▶ _Exercise_
Please give the entries below again exactly, omitting every picture.

▶ _Saved data entries_
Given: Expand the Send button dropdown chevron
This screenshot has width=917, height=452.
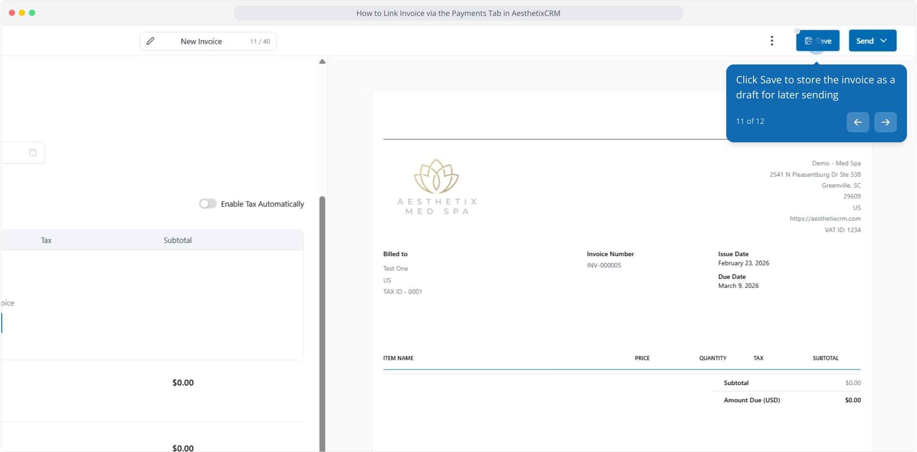Looking at the screenshot, I should [x=884, y=41].
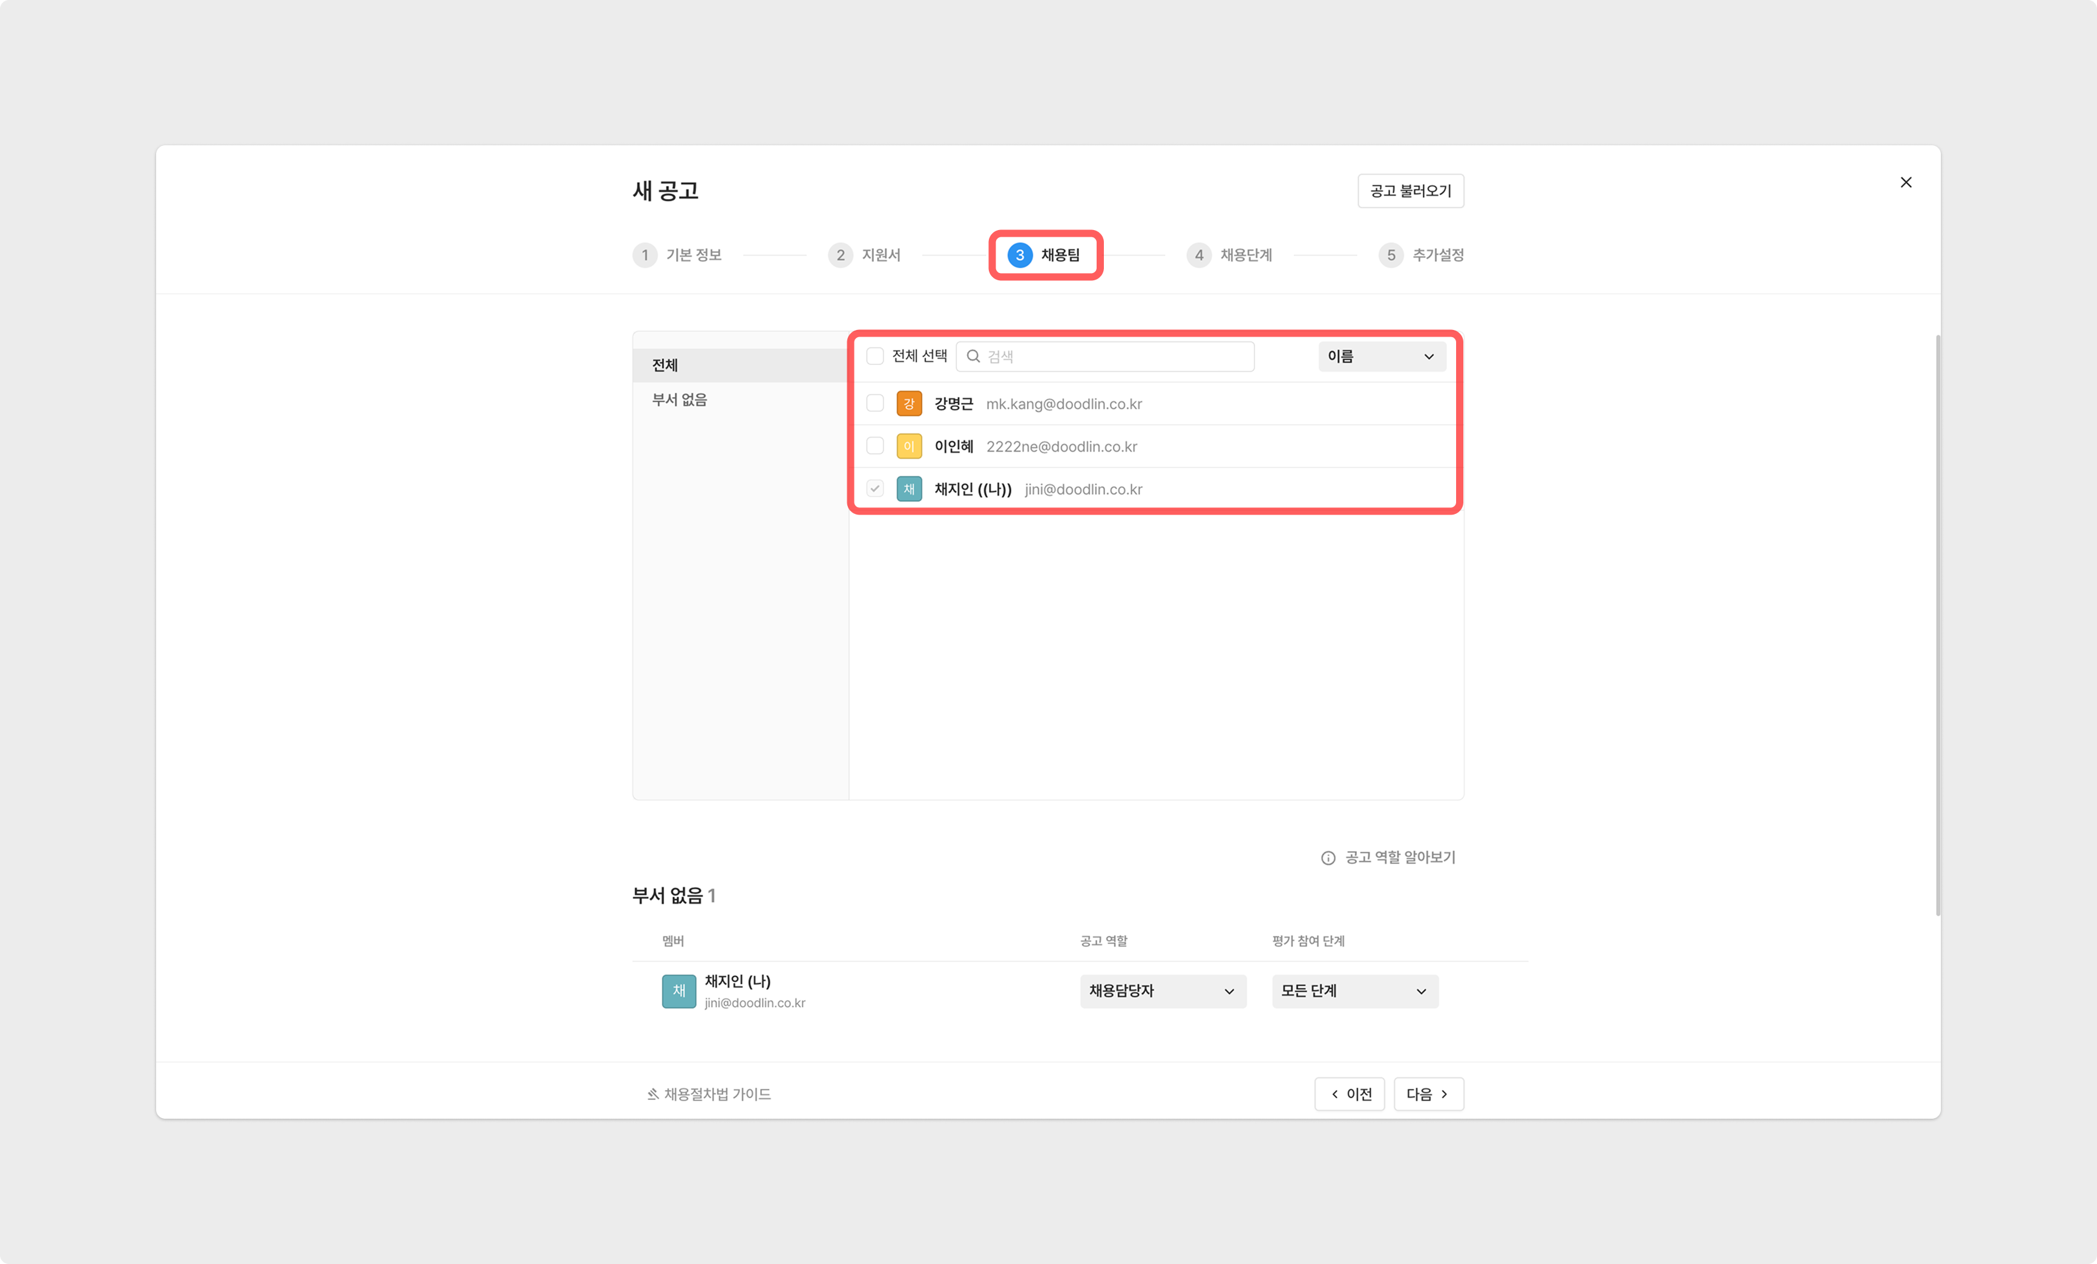Click the 공고 불러오기 button
The image size is (2097, 1264).
point(1410,191)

▶ _Written answer_
Given: Expand the Send button dropdown chevron
This screenshot has width=917, height=452.
Looking at the screenshot, I should [x=884, y=41].
Click the 공고 불러오기 button
The image size is (2097, 1264).
point(1410,191)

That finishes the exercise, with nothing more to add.